_What you are asked to do_
Starting at the line that contains "This screenshot has height=365, width=447." and ending with the last line of the records below, arrange those lines as a numbered list, skipping any blank lines and leaving out the pictures.

_Raw data_
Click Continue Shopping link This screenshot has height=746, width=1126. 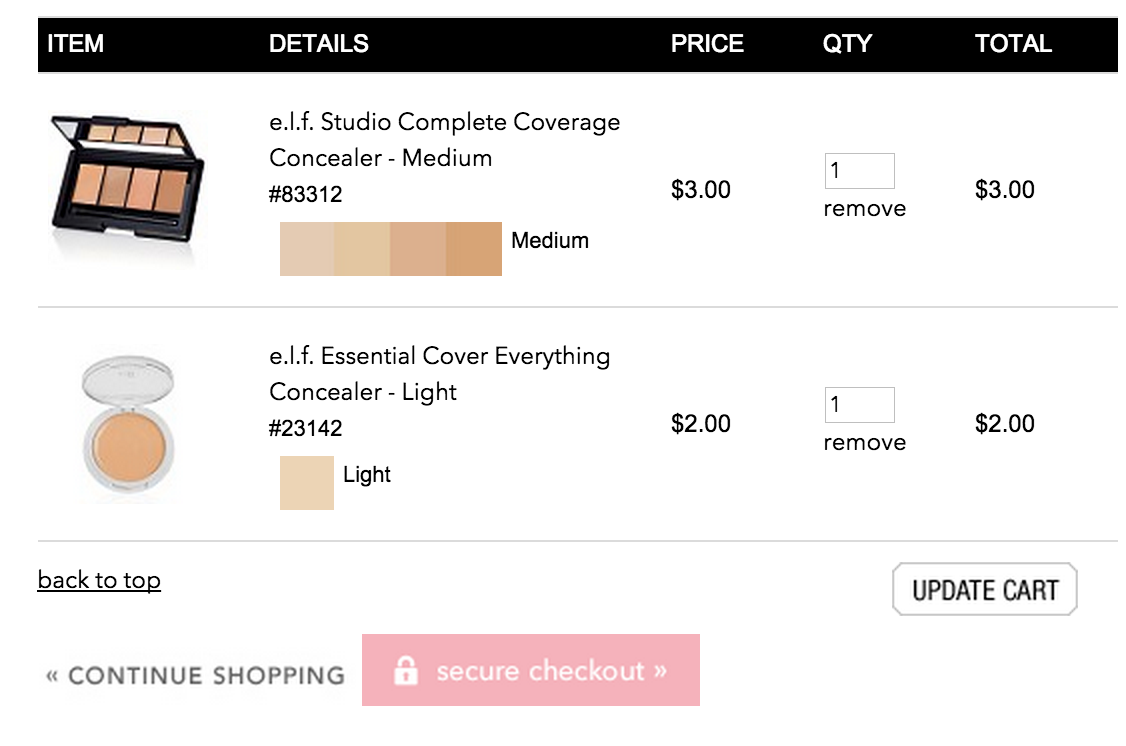tap(195, 675)
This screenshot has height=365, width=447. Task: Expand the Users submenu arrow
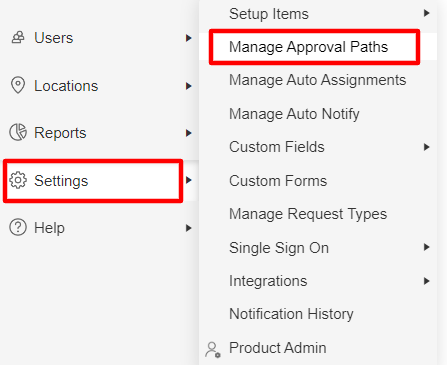[x=189, y=38]
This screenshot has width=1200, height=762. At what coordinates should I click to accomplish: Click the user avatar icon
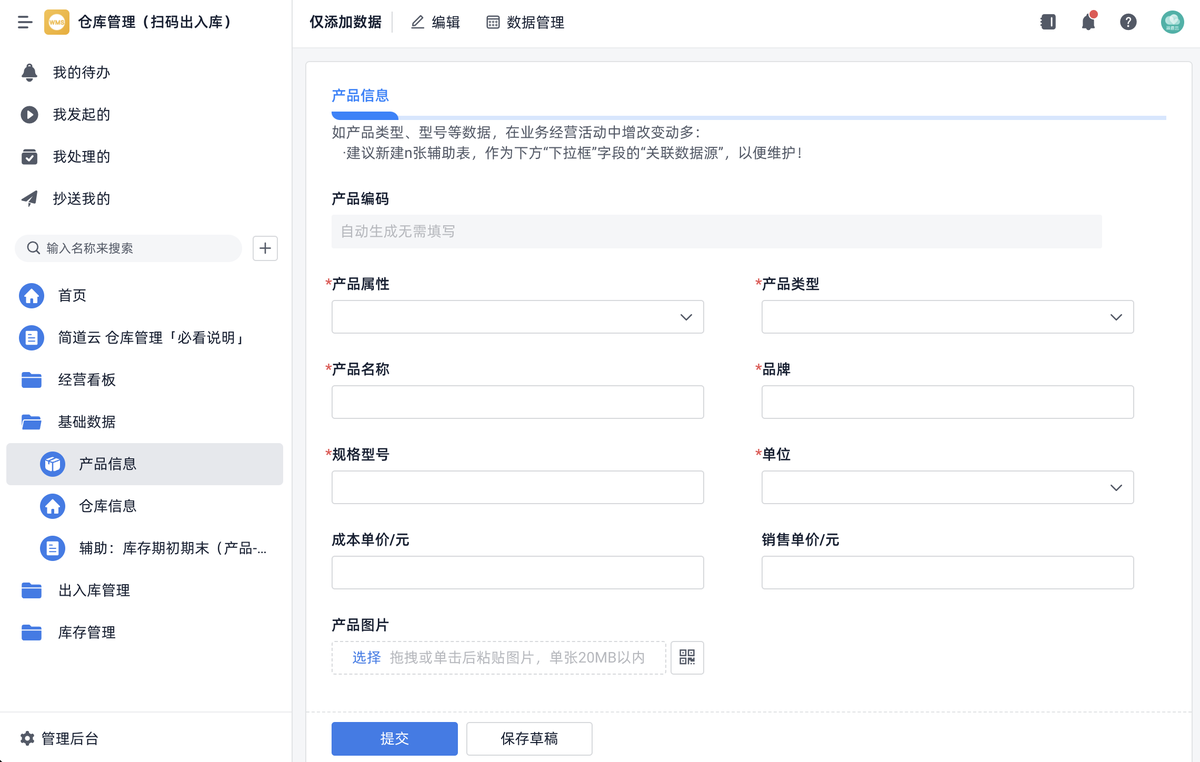coord(1170,20)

_Exercise solution_
1. This screenshot has height=365, width=447. Task: Expand the Users submenu arrow
2. [x=189, y=38]
3. This screenshot has width=1200, height=762. At what coordinates should I click to accomplish: Click the user avatar icon
4. coord(1170,20)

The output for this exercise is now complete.